Exercise requirements | From the entries that follow, pick out all lines holding "showing".

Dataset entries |
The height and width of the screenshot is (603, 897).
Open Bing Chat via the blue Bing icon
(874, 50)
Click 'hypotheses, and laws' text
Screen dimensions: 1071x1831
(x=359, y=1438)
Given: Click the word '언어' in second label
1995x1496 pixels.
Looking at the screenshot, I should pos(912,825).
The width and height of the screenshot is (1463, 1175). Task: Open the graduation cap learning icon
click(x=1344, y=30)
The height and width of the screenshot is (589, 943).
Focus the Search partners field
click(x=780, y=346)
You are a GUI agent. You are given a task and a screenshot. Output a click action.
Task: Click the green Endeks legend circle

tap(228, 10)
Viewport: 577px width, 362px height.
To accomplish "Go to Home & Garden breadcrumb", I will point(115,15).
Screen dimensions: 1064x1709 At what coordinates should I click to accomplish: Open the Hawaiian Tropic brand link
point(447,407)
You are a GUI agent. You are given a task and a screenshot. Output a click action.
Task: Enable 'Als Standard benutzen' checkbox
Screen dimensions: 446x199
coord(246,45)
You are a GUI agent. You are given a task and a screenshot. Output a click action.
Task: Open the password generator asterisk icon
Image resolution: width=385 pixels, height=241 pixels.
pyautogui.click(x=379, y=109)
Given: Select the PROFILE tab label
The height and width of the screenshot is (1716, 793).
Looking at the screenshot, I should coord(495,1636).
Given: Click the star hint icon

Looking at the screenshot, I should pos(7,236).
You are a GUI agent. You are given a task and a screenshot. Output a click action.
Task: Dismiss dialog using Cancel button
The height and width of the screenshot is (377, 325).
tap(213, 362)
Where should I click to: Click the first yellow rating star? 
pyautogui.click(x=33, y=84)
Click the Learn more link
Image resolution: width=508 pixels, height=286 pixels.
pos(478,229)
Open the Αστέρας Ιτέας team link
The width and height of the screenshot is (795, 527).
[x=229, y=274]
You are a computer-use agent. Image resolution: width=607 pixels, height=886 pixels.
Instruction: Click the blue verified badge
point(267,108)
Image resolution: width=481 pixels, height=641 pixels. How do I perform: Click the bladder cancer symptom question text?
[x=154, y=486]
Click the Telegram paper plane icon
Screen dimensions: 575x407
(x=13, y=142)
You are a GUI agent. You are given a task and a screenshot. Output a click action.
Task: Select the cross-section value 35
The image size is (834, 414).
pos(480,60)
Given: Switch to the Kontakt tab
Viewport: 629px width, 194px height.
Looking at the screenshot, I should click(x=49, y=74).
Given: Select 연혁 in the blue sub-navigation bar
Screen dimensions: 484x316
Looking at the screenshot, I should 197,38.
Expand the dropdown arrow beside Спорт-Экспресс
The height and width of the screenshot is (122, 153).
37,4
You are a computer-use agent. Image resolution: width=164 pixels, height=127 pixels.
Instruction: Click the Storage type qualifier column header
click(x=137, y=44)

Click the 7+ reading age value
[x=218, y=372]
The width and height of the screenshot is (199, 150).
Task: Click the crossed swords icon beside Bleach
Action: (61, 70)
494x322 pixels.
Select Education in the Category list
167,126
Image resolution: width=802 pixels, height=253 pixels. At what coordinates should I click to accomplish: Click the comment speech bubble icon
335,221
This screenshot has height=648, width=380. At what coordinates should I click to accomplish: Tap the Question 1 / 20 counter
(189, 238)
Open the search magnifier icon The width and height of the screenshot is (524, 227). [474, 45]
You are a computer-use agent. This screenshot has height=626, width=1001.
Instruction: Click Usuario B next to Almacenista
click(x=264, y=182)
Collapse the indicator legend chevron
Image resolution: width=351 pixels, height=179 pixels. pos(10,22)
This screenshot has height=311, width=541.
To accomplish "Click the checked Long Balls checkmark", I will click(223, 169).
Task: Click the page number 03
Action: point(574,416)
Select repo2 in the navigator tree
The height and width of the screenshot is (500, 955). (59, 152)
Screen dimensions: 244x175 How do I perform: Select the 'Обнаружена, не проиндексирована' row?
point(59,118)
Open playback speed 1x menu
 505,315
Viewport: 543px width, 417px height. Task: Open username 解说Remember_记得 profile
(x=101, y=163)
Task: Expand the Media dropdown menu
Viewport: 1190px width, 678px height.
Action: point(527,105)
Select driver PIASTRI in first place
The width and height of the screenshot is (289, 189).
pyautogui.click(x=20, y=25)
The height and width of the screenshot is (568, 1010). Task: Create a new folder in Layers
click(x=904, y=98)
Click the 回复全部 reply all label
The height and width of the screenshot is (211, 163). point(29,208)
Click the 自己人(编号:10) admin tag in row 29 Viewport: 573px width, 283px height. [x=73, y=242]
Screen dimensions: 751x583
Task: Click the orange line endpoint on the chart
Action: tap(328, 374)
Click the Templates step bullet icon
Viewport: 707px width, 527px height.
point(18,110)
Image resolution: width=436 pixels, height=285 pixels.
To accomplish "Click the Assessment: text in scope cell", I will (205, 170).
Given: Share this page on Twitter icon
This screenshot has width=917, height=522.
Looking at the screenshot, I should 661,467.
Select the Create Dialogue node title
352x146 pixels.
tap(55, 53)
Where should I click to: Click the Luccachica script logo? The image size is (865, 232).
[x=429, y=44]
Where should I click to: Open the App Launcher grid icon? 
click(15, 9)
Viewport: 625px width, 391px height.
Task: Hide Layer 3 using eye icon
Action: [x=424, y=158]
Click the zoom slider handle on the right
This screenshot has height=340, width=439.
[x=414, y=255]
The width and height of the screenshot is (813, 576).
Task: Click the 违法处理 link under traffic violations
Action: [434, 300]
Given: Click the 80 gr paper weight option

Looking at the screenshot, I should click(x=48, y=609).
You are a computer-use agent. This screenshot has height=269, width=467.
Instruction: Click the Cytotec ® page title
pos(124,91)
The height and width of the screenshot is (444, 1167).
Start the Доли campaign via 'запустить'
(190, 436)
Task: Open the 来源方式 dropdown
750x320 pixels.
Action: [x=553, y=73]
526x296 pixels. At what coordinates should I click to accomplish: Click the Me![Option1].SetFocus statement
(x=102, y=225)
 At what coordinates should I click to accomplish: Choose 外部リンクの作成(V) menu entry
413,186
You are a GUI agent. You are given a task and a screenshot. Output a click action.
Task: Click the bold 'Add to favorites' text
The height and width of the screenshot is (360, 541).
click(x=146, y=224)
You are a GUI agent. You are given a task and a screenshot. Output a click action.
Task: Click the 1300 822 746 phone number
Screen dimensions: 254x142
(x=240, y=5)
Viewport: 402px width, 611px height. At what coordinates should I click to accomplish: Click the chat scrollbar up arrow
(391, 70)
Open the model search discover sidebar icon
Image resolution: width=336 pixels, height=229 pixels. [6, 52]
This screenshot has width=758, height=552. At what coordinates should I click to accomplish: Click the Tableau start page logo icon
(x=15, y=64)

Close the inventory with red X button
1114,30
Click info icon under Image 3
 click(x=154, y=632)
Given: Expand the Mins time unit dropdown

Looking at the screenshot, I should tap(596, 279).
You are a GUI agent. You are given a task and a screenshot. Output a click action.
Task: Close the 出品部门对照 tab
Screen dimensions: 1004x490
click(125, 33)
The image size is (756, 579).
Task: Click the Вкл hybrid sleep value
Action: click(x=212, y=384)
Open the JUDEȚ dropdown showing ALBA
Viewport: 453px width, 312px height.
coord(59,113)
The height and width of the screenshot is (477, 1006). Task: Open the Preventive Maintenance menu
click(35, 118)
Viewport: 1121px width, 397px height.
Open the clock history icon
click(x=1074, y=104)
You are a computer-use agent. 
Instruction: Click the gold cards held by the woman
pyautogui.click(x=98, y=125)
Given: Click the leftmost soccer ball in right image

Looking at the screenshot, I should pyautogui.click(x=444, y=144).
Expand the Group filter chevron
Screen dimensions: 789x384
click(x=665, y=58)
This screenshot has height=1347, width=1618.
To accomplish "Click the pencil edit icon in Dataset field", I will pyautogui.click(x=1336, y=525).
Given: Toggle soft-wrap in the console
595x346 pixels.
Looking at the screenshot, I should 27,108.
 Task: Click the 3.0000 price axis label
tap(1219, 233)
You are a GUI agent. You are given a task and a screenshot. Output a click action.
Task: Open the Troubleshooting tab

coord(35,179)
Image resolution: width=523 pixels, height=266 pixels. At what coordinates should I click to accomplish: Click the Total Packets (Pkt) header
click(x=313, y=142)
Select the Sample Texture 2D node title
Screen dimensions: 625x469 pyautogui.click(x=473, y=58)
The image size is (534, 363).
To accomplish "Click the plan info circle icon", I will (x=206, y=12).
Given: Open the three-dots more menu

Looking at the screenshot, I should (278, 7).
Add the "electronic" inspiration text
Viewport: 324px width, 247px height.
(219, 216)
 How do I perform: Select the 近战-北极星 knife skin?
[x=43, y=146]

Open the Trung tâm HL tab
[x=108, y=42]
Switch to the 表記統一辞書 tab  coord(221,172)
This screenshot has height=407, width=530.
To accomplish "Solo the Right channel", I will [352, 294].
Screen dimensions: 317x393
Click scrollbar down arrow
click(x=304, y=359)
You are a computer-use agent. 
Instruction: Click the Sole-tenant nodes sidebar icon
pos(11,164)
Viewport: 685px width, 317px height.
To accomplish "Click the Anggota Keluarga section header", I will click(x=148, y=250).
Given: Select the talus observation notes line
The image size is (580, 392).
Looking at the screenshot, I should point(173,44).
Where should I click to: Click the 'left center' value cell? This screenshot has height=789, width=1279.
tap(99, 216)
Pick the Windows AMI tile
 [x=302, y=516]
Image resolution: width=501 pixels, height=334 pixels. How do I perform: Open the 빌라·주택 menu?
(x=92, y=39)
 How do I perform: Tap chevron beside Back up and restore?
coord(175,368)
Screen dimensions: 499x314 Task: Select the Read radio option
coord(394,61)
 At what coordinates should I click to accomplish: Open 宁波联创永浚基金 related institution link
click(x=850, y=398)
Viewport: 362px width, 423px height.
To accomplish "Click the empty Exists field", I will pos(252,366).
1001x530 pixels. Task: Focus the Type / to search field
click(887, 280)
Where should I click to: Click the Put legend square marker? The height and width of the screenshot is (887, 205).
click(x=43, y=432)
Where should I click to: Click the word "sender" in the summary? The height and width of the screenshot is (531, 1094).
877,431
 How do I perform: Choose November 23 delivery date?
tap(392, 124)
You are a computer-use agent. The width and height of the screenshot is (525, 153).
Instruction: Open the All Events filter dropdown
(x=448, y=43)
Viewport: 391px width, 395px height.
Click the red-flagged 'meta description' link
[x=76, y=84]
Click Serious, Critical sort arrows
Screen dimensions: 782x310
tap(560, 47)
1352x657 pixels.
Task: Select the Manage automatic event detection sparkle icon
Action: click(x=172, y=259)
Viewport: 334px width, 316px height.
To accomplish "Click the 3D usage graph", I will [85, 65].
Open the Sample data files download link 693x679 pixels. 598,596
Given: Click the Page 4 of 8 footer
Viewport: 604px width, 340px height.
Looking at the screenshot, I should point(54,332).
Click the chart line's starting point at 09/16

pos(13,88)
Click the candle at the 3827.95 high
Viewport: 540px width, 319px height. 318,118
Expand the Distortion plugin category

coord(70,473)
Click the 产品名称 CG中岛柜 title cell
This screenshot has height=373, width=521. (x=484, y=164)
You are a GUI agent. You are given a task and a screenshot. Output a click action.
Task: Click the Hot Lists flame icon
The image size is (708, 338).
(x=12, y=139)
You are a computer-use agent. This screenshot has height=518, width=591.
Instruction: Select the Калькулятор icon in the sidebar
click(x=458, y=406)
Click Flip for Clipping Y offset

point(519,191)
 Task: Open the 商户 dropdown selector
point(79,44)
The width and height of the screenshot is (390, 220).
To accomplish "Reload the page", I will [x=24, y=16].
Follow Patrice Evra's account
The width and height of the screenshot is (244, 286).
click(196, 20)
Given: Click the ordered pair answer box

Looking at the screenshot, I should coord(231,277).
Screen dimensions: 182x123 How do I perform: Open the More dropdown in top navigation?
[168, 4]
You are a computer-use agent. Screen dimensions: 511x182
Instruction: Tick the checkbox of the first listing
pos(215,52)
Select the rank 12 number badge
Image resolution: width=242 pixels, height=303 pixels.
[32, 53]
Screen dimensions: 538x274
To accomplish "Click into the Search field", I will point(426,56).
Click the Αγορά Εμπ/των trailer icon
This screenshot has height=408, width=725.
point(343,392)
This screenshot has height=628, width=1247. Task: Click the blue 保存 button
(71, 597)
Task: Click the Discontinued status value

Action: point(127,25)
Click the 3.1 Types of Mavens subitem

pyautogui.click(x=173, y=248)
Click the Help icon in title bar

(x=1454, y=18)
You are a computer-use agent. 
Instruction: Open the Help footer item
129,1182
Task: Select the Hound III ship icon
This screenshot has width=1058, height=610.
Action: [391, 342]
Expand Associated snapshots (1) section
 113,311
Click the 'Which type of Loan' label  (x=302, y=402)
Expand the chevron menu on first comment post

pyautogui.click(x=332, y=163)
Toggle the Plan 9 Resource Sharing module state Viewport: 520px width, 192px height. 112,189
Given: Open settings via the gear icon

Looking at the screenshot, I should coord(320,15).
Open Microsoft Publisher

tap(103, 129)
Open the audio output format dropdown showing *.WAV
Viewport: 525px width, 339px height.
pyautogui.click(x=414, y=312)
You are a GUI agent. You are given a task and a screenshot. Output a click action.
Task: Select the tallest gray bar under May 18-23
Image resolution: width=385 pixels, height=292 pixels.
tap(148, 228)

Exercise solution |
Open the JUDEȚ dropdown showing ALBA
Open the audio output format dropdown showing *.WAV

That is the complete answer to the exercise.